What to produce:
Copy each record exactly, word for word.

##### Data extracts #####

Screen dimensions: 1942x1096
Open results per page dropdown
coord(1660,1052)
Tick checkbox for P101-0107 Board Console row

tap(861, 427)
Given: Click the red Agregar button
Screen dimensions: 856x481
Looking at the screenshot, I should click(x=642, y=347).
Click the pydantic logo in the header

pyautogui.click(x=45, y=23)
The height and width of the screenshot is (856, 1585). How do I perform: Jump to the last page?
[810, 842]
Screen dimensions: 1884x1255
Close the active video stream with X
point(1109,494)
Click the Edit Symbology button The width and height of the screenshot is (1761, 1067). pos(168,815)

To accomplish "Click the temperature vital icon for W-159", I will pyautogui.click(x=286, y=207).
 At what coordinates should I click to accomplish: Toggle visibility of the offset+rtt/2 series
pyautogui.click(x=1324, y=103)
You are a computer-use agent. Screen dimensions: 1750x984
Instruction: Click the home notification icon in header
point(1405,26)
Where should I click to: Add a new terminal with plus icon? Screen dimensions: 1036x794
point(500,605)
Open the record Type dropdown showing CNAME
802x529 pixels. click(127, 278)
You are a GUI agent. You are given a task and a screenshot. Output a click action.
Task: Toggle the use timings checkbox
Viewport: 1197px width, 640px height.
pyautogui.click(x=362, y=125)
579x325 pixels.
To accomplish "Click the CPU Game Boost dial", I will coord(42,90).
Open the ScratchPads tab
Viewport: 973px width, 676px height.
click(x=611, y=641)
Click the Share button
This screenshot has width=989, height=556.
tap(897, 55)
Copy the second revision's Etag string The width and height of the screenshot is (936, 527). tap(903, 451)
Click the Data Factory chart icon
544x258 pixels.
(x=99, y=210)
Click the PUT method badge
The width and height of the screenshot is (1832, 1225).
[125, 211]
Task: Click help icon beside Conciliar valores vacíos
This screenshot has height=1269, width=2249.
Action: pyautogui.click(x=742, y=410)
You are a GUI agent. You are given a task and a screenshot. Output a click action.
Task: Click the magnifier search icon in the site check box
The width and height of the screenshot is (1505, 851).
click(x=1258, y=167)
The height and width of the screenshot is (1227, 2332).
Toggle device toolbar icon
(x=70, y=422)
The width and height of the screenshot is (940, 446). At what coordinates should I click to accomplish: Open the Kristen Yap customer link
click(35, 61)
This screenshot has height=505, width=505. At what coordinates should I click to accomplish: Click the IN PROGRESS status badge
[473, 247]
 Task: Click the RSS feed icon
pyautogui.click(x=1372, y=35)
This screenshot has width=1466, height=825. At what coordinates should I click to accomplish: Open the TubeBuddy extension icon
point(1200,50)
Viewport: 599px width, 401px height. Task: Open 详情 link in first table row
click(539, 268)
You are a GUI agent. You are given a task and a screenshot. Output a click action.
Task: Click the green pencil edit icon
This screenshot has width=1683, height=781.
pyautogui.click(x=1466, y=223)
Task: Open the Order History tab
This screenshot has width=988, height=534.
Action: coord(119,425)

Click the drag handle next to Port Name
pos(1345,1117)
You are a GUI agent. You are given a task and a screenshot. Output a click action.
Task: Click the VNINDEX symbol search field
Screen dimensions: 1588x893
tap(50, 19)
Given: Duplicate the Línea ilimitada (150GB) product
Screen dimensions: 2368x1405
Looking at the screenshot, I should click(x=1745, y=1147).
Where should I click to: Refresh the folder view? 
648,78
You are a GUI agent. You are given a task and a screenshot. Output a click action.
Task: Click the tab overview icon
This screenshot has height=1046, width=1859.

#####

Answer below:
Screen dimensions: 1942x1096
Open results per page dropdown
coord(1660,1052)
Tick checkbox for P101-0107 Board Console row

tap(861, 427)
Given: Click the red Agregar button
Screen dimensions: 856x481
Looking at the screenshot, I should click(x=642, y=347).
Click the pydantic logo in the header

pyautogui.click(x=45, y=23)
The height and width of the screenshot is (856, 1585). How do I perform: Jump to the last page?
[810, 842]
Screen dimensions: 1884x1255
Close the active video stream with X
point(1109,494)
Click the Edit Symbology button The width and height of the screenshot is (1761, 1067). pos(168,815)

To accomplish "Click the temperature vital icon for W-159", I will pyautogui.click(x=286, y=207).
 At what coordinates should I click to accomplish: Toggle visibility of the offset+rtt/2 series
pyautogui.click(x=1324, y=103)
You are a computer-use agent. Screen dimensions: 1750x984
Instruction: Click the home notification icon in header
point(1405,26)
Where should I click to: Add a new terminal with plus icon? Screen dimensions: 1036x794
point(500,605)
Open the record Type dropdown showing CNAME
802x529 pixels. click(127, 278)
You are a GUI agent. You are given a task and a screenshot. Output a click action.
Task: Toggle the use timings checkbox
Viewport: 1197px width, 640px height.
pyautogui.click(x=362, y=125)
579x325 pixels.
To accomplish "Click the CPU Game Boost dial", I will coord(42,90).
Open the ScratchPads tab
Viewport: 973px width, 676px height.
click(x=611, y=641)
Click the Share button
This screenshot has width=989, height=556.
tap(897, 55)
Copy the second revision's Etag string The width and height of the screenshot is (936, 527). tap(903, 451)
Click the Data Factory chart icon
544x258 pixels.
(x=99, y=210)
Click the PUT method badge
The width and height of the screenshot is (1832, 1225).
[125, 211]
Task: Click help icon beside Conciliar valores vacíos
This screenshot has height=1269, width=2249.
Action: pyautogui.click(x=742, y=410)
You are a GUI agent. You are given a task and a screenshot. Output a click action.
Task: Click the magnifier search icon in the site check box
The width and height of the screenshot is (1505, 851).
click(x=1258, y=167)
The height and width of the screenshot is (1227, 2332).
Toggle device toolbar icon
(x=70, y=422)
The width and height of the screenshot is (940, 446). At what coordinates should I click to accomplish: Open the Kristen Yap customer link
click(35, 61)
This screenshot has height=505, width=505. At what coordinates should I click to accomplish: Click the IN PROGRESS status badge
[473, 247]
 Task: Click the RSS feed icon
pyautogui.click(x=1372, y=35)
This screenshot has width=1466, height=825. At what coordinates should I click to accomplish: Open the TubeBuddy extension icon
point(1200,50)
Viewport: 599px width, 401px height. Task: Open 详情 link in first table row
click(539, 268)
You are a GUI agent. You are given a task and a screenshot. Output a click action.
Task: Click the green pencil edit icon
This screenshot has width=1683, height=781.
pyautogui.click(x=1466, y=223)
Task: Open the Order History tab
This screenshot has width=988, height=534.
Action: coord(119,425)

Click the drag handle next to Port Name
pos(1345,1117)
You are a GUI agent. You are given a task and a screenshot. Output a click action.
Task: Click the VNINDEX symbol search field
Screen dimensions: 1588x893
tap(50, 19)
Given: Duplicate the Línea ilimitada (150GB) product
Screen dimensions: 2368x1405
Looking at the screenshot, I should click(x=1745, y=1147).
Where should I click to: Refresh the folder view? 
648,78
You are a GUI agent. You are given a task and a screenshot. Output a click action.
Task: Click the tab overview icon
This screenshot has height=1046, width=1859.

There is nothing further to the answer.